This post is related to this and this post.
It is known that on a complete Riemannian manifold, the space $C^\infty_c(M)$ is generally not dense in the Sobolev spaces $W^{k, p}(M)$ ($1 \leq p < \infty$). However, a sufficient criterion for this to hold is what one calls bounded geometry of order $k-2$, meaning that the first covariant derivatives of the curvature tensor are uniformly bounded and that the injectivity radius is positive. A standard reference seems to be Eichhorn's book "Global Analysis on Open Manifolds".
This means that in general, the orthogonal complement of the space $W_0^{k,2}(M)$, the closure of $C^\infty_c(M)$ inside $W^{k,2}(M)$ is non-empty. However, I find it very hard to get an intuition for that. Therefore my first question.
Q1: What is an explicit example of a non-trivial function $f \in W_0^{2,2}(M)^\perp \subset W^{2,2}(M)$ on some explicit Riemannian manifold $M$?
Here I have in mind some nice $2$-dimensional manifold $M$ embedded in $\mathbb{R}^3$ or so. In particular, I would be interested in an example where $M$ has bounded curvature but the injectivity radius goes to zero as I have no intuition for why the latter would be important at all (I tried different surfaces of revolution but couldn't find an answer).

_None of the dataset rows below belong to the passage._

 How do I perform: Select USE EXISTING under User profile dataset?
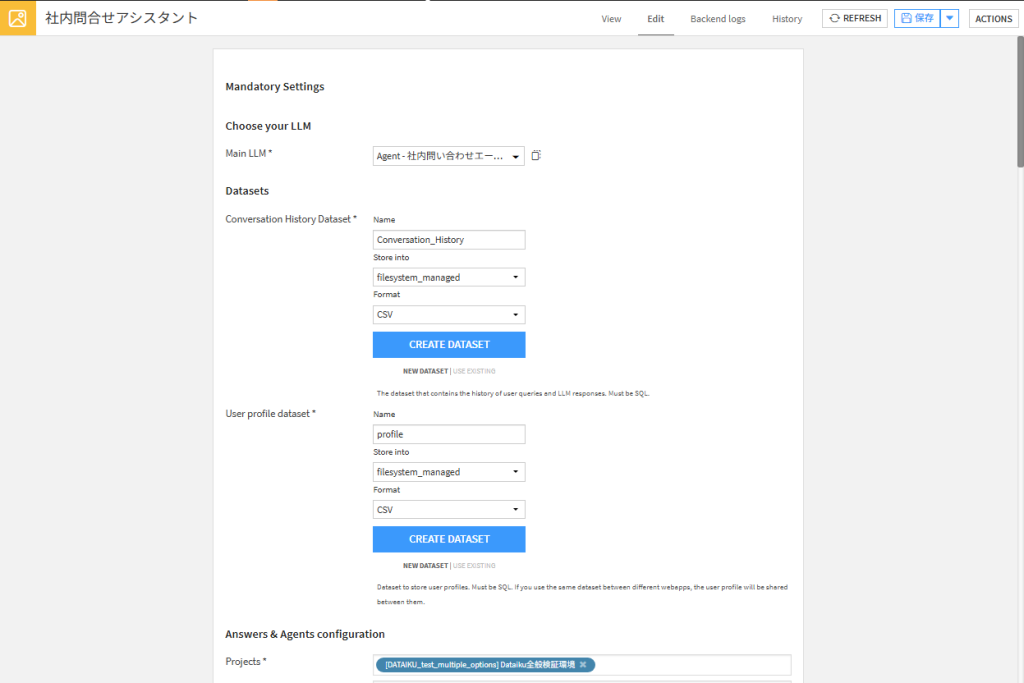[x=474, y=565]
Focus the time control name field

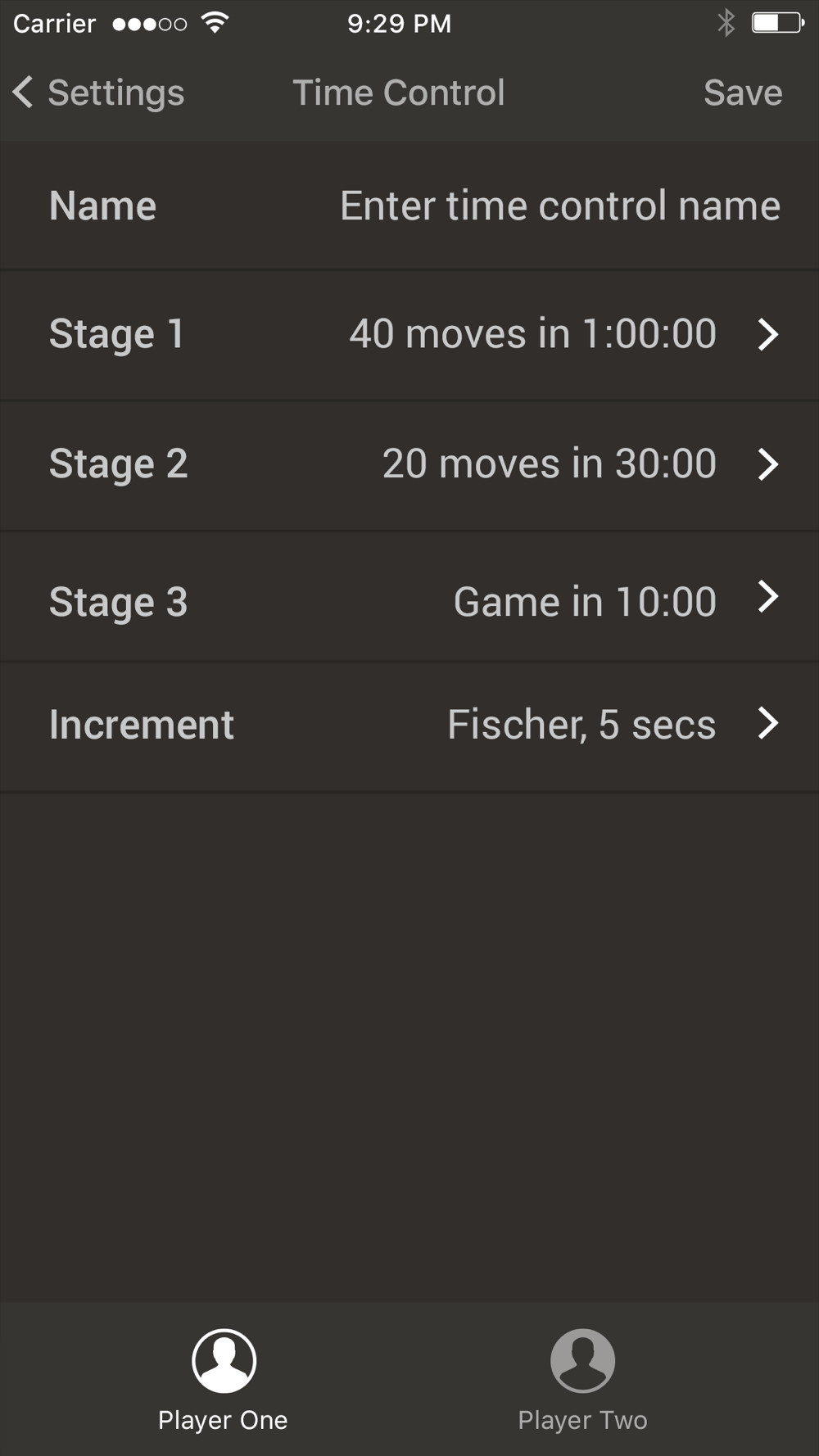click(x=559, y=206)
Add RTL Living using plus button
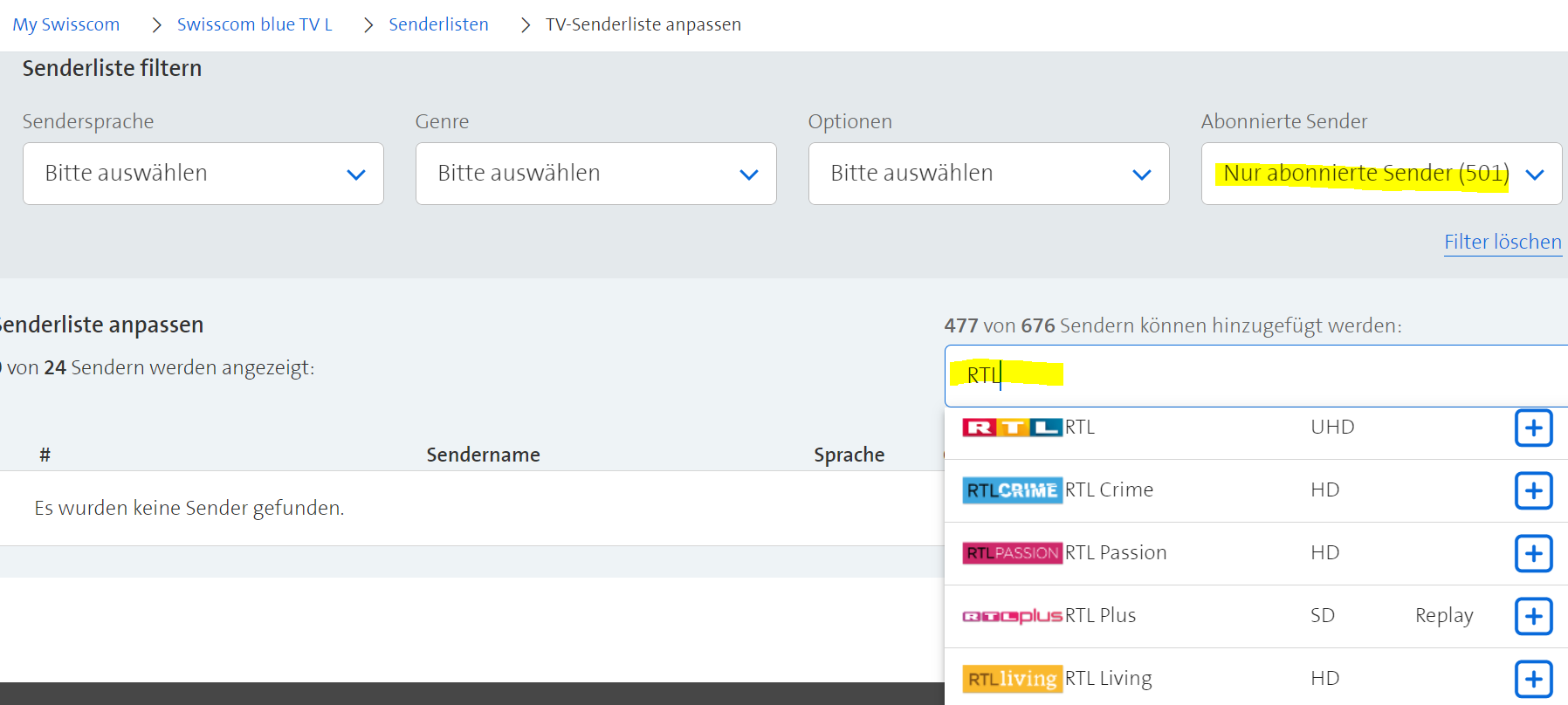This screenshot has height=705, width=1568. pyautogui.click(x=1533, y=679)
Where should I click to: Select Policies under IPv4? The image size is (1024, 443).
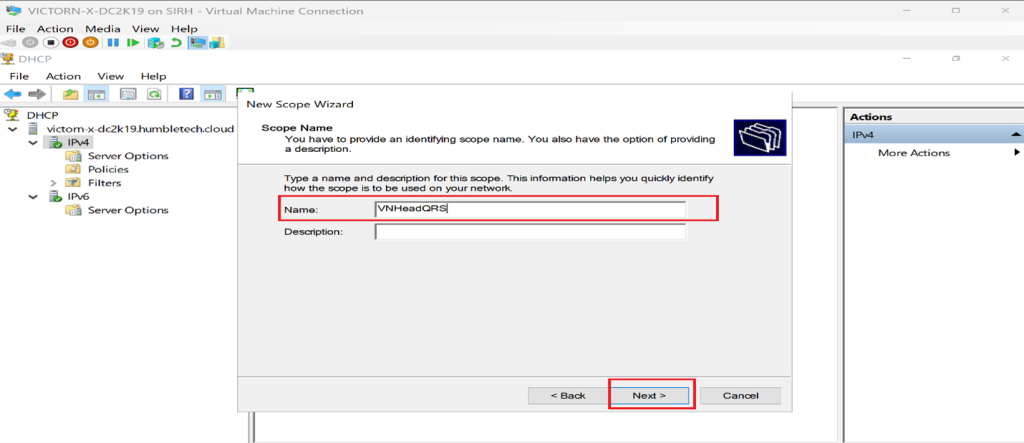(x=108, y=169)
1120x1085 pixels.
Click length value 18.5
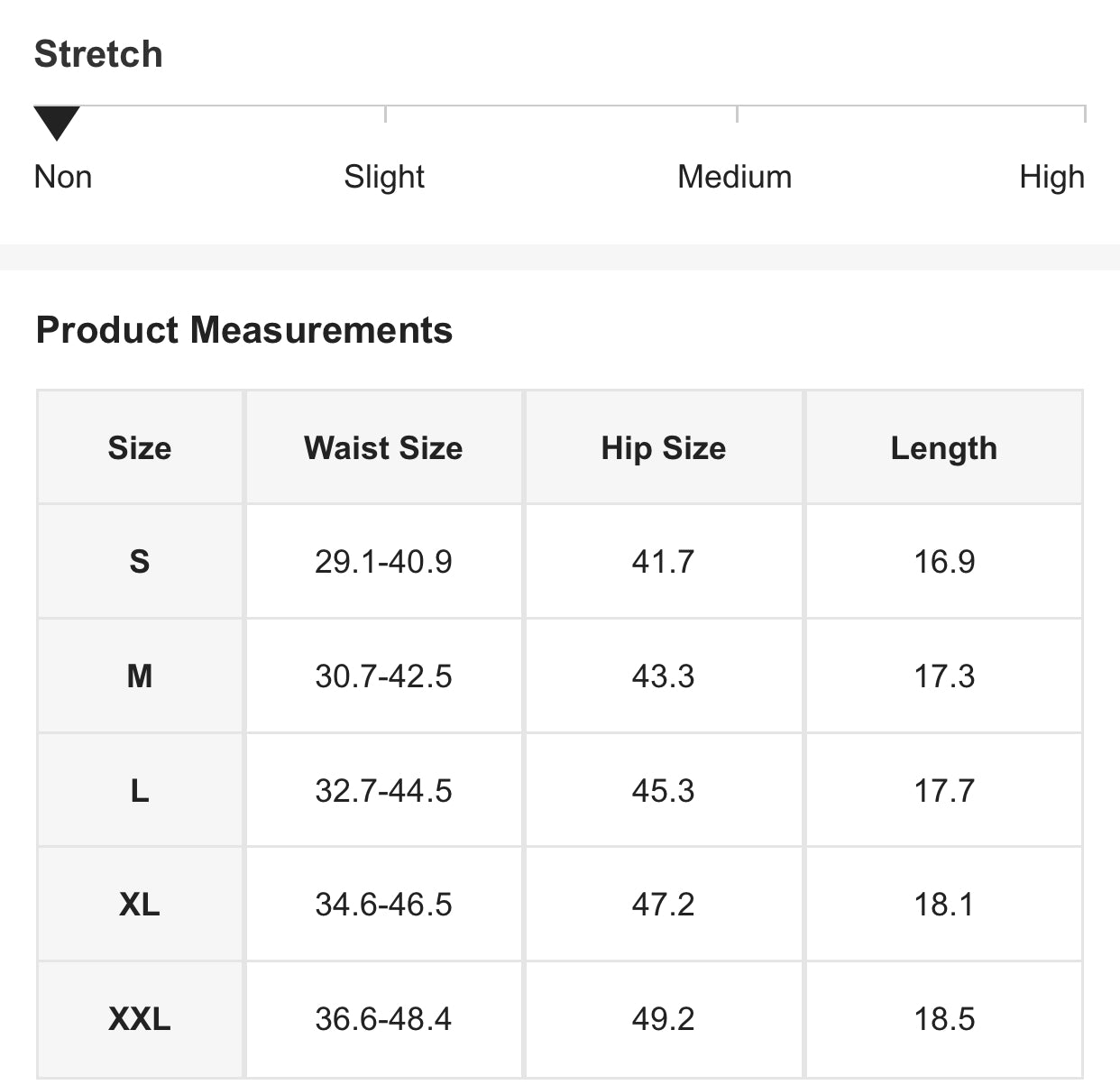click(944, 1019)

My second question is regarding the source I already mentioned: In Eichhorn's book, the result (i.e. if $M$ has bounded curvature of order $k-2$, then $C^\infty_c(M)$ is dense in $W^{k,p}(M)$) is not proved, but rather referred to some older paper of his, which is not available online. So far I couldn't get my hands on a copy. Therefore:
Q2: Is a proof of this result somewhere available online, or written down in some newer book?